Demografie spielt bei der Bekämpfung der Pandemie eine entscheidende Rolle. Ältere Menschen sollen schnell immunisiert werden. Auch der Wiener Impfplan verfolgt diese Strategie. Man will sich also nach hinten arbeiten. Erst die Menschen über 80, dann die Menschen über 70, dann die über 60 Jahren. Und zum Schluss der ganze Rest. Aber wie viele sind das überhaupt?
16,5 Prozent Über-65-Jährige
Laut MA 23 (Wirtschaft, Arbeit und Statistik) hatte Wien am 1. Jänner 2020 exakt 1.911.191 Einwohner. Zu diesem Zeitpunkt waren 315.490 Menschen über 65 Jahre alt. Das sind 16,5 Prozent aller Wienerinnen und Wiener. Etwa 153.000 davon waren über 75 Jahre alt. Die 40- bis 64-Jährigen stellen mit 632.030 Menschen - 33 Prozent der Bevölkerung - die größte Gruppe.
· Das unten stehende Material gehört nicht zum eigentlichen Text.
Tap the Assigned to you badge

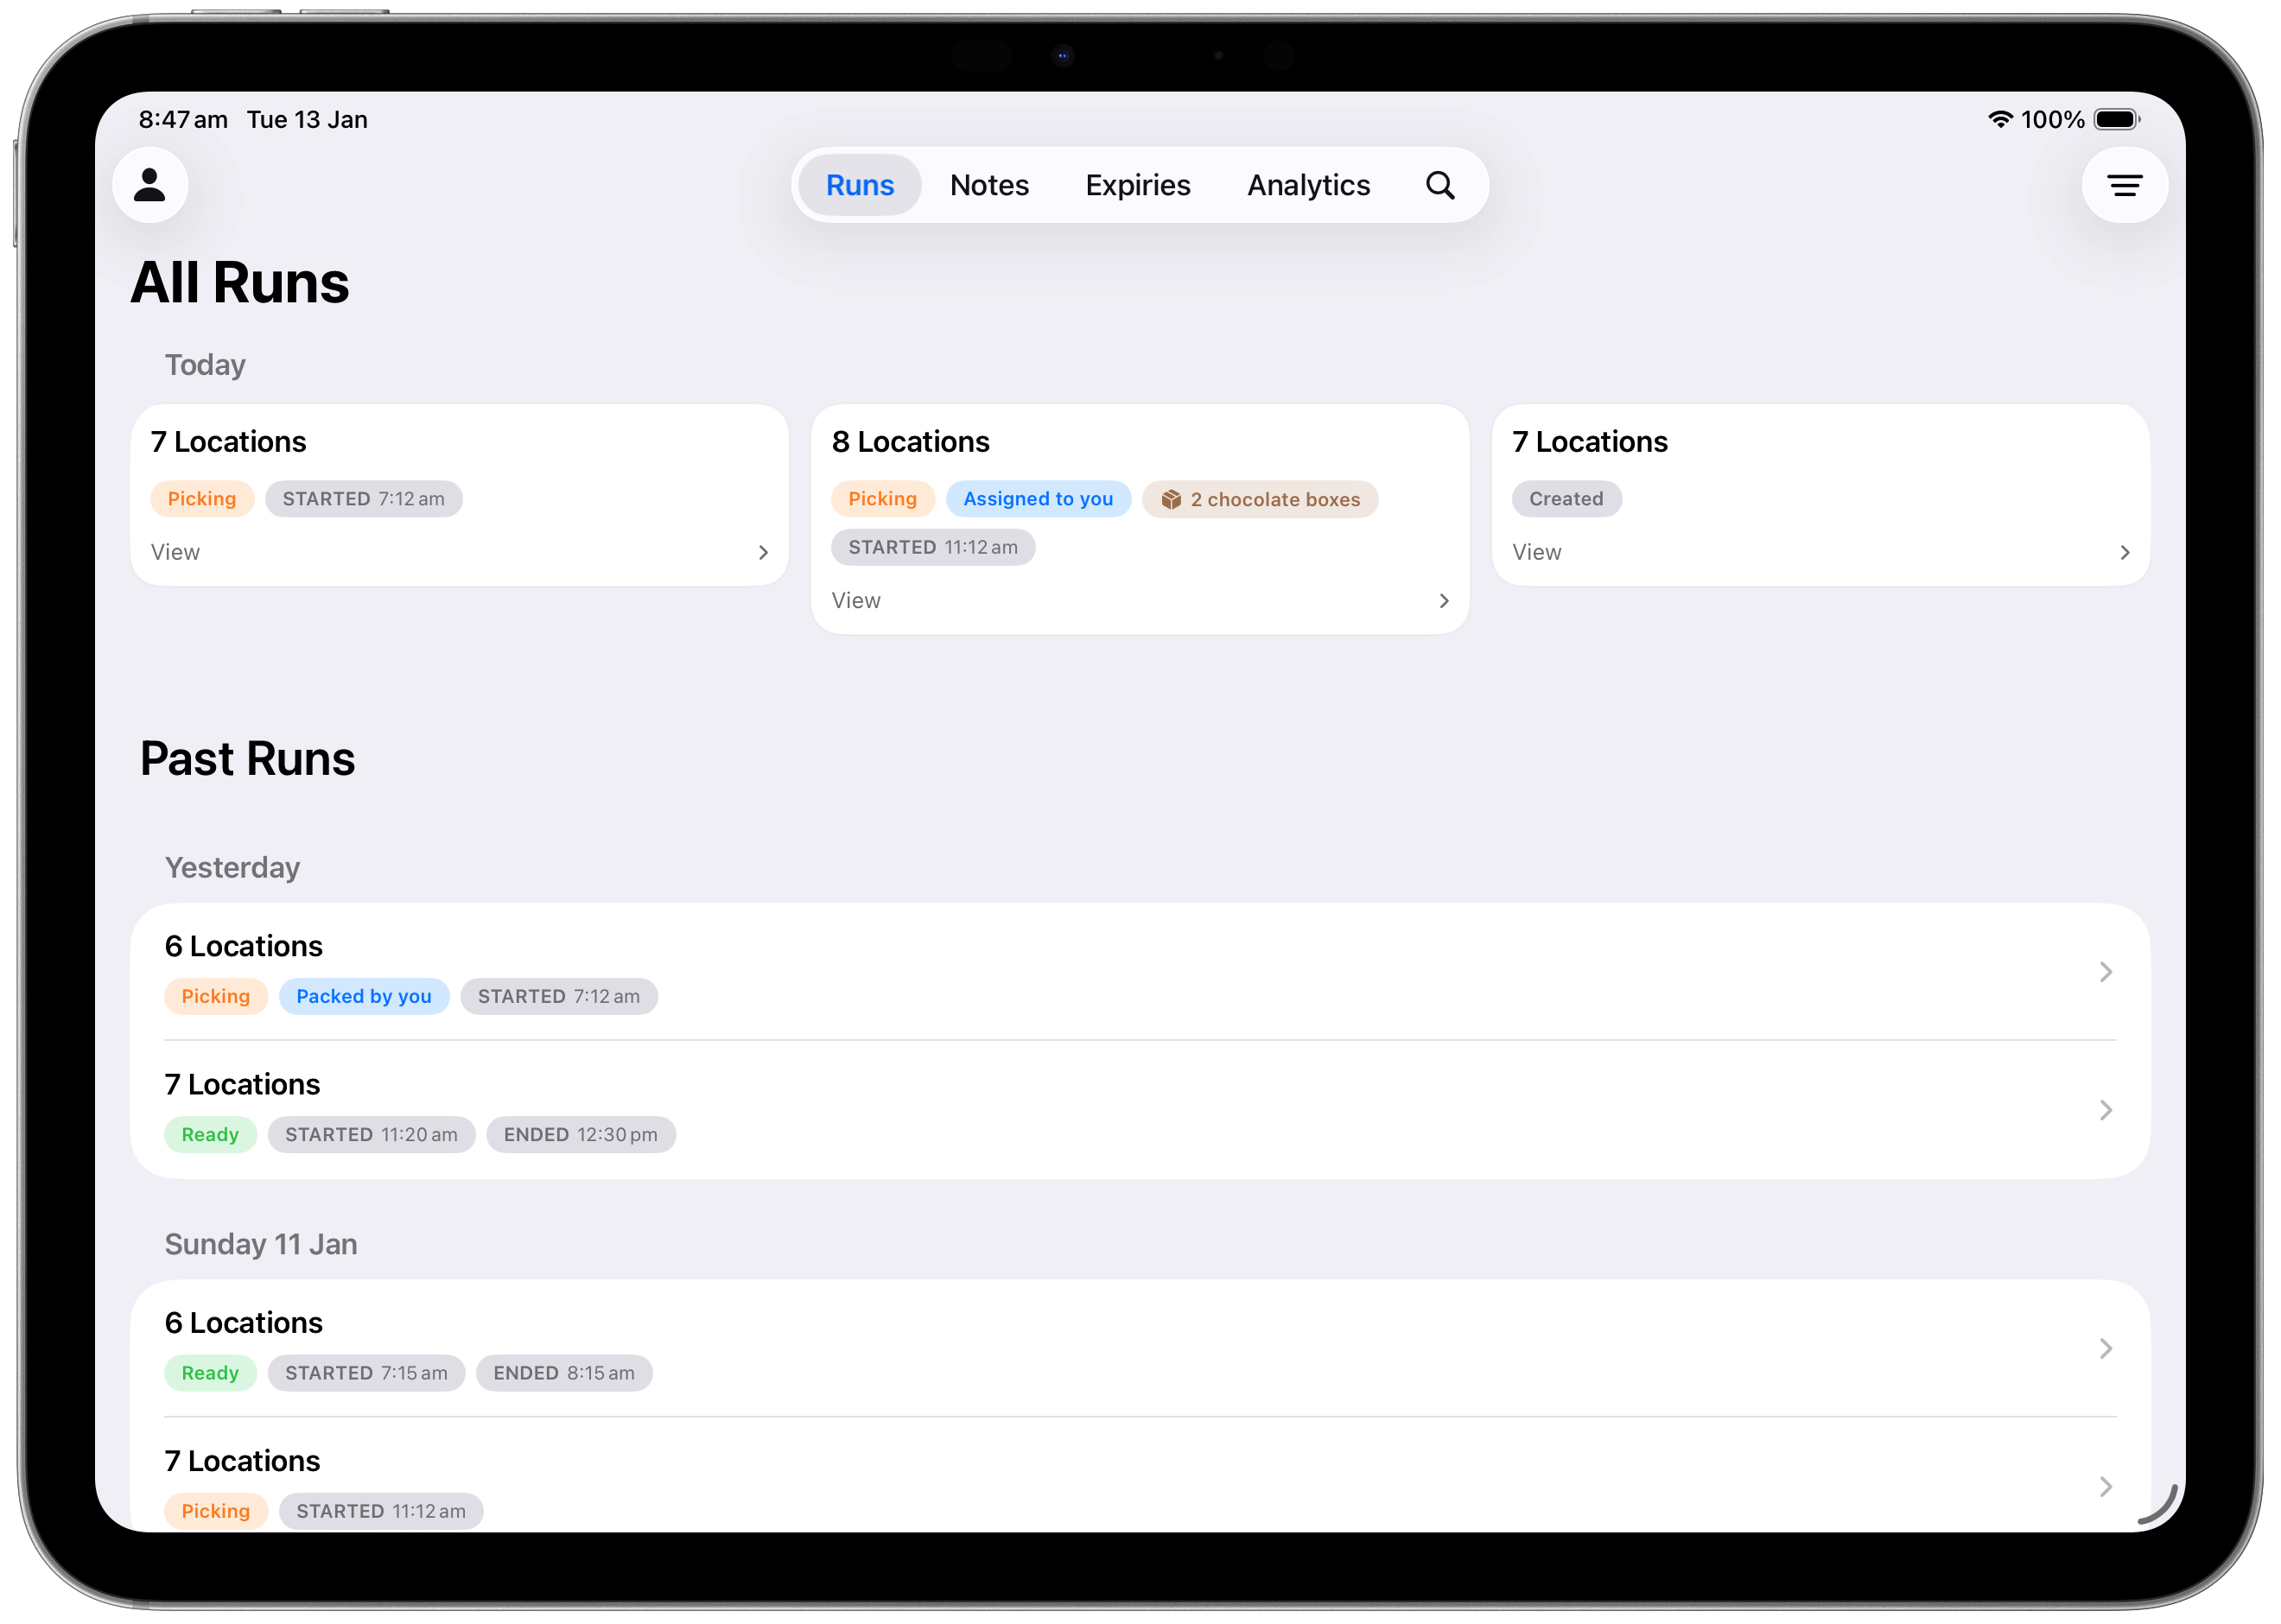(x=1037, y=499)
Laut Dashbord des Gesundheitsministeriums wurden in Wien bisher rund 25.000 Dosen verimpft. "Das Gros davon an medizinisches Personal", sagt Norbert Schnurrer, Pressesprecher von Gesundheitsstadtrat Peter Hacker (SPÖ). Eine genaue Aufschlüsselung gibt es nicht. Insgesamt haben damit etwa 1,32 Prozent der Einwohner einen von zwei notwendigen Stichen erhalten.
Doch nicht alle Wiener dürfen geimpft werden. Die Impfstoffe der Hersteller Biontech/Pfizer und Moderna sind für Menschen unter 16 Jahren nicht zugelassen. Das sind in Wien immerhin rund 295.000 Menschen - 15 Prozent der Bevölkerung. Auch Schwangere dürfen nicht immunisiert werden. Genaue Zahlen, wie viele Wienerinnen momentan schwanger sind, gibt es nicht. Pro Jahr kommen 19.000 bis 20.000 Kinder zur Welt.
Das jüngste Bundesland
Wien ist mit einem Medianalter von 41 Jahren übrigens das jüngste aller Bundesländer. Das war lange genau umgekehrt. Im Jahr 1971 war Wien das bei weitem älteste - und mit einem Medianalter von 42 Jahren eine der ältesten Städte der Welt. Der Anteil der über 65-Jährigen lag bei knapp 20 Prozent, wie die Demografen Ramon Bauer und Klemens Himpele in ihrem Aufsatz "Das Comeback einer demographisch gealterten Stadt" erklären. Hätte sich diese Entwicklung fortgesetzt, wäre das Medianalter heute bei 48 Jahren und jeder vierte Wiener über 65.
Es kam anders. Die Bevölkerungspyramide der Stadt ist eine Zwiebel geworden, mit einem dicken Bauch in der Mitte. Seit der Jahrtausendwende erlebt Wien eine starke Bevölkerungszunahme. In den vergangenen 30 Jahren stieg die Einwohnerzahl um knapp 400.000 - vorwiegend durch Zuzug. Das ist zweimal Linz. Das Wachstum hat die Stadt verjüngt. Heute ist die Altersgruppe im Hauptalter der Familiengründung zwischen 25 und 35 Jahren die größte.